## STORED DATA
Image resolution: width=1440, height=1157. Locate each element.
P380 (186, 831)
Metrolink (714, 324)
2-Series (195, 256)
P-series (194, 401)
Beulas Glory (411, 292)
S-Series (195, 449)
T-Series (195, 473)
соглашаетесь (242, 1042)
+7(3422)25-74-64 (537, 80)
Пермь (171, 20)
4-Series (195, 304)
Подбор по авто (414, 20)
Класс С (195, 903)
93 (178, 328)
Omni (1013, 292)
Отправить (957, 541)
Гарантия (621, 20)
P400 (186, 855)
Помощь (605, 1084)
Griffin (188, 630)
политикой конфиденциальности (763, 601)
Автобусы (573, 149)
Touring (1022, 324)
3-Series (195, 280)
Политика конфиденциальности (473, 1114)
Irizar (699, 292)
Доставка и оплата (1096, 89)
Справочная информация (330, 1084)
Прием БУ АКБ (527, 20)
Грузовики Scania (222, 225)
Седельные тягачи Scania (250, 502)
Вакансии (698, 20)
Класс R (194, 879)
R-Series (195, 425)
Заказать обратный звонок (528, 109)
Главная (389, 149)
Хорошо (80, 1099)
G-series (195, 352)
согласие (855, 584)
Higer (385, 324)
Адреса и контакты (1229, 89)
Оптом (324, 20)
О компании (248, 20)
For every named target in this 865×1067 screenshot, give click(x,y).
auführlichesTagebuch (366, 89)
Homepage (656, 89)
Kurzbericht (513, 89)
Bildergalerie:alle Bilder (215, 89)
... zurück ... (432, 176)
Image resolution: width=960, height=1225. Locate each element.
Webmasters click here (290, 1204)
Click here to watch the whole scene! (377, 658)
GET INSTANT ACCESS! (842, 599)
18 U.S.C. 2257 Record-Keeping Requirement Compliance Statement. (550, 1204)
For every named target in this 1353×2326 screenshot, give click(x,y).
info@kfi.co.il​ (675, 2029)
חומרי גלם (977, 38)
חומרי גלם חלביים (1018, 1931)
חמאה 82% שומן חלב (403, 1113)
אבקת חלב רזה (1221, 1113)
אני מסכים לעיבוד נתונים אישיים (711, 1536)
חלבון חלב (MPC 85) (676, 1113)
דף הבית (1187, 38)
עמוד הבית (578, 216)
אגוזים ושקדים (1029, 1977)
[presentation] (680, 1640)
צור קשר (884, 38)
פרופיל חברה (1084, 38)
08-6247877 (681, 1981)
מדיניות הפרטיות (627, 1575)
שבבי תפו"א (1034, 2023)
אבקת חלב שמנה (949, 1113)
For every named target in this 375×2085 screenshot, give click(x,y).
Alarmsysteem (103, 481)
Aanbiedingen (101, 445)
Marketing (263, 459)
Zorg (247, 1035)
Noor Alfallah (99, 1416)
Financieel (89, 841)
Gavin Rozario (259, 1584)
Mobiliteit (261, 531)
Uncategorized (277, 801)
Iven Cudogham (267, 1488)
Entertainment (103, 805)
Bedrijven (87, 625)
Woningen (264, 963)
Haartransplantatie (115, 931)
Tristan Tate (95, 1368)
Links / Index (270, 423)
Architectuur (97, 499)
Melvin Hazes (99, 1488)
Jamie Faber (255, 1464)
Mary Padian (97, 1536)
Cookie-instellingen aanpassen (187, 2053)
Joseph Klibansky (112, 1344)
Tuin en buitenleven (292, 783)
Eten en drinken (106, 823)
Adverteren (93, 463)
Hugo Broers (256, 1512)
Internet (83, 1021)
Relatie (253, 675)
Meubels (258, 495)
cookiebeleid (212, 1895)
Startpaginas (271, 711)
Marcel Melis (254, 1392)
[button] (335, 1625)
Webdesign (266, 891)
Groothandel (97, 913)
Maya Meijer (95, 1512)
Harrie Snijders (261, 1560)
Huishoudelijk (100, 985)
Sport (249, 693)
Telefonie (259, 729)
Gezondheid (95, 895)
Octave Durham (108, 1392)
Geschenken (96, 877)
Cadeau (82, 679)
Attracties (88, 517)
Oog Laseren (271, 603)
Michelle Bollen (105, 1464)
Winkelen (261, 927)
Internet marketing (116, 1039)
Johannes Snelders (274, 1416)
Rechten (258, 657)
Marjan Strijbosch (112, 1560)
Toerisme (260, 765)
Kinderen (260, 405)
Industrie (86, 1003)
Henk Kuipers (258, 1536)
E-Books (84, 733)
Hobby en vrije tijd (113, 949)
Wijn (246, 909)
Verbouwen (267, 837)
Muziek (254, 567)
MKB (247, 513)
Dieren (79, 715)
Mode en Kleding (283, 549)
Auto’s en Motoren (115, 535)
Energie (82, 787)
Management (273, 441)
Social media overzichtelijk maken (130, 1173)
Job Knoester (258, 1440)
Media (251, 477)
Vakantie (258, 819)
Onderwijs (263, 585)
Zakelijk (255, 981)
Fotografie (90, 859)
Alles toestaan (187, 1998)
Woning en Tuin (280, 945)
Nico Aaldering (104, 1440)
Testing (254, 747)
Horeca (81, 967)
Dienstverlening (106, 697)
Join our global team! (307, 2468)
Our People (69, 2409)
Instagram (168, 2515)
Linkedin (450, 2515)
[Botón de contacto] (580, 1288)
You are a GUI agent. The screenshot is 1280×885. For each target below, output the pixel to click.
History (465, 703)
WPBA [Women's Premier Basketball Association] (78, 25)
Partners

## EXERCISE DETAILS
Please rescale the material from the line containing "Linkedin (450, 2515)" through its final line, both ends included, and write those lines out again, requests too. Multiply every coordinate in the answers by 2.35 and round to whole numbers, with halves rounding up.

## OUTPUT FOR THIS TASK
Linkedin (1058, 5910)
[Botón de contacto] (1363, 3027)
You are a GUI agent. The screenshot is 1280×885. For each target below, output the pixel to click.
History (1093, 1652)
WPBA [Women's Premier Basketball Association] (183, 59)
Partners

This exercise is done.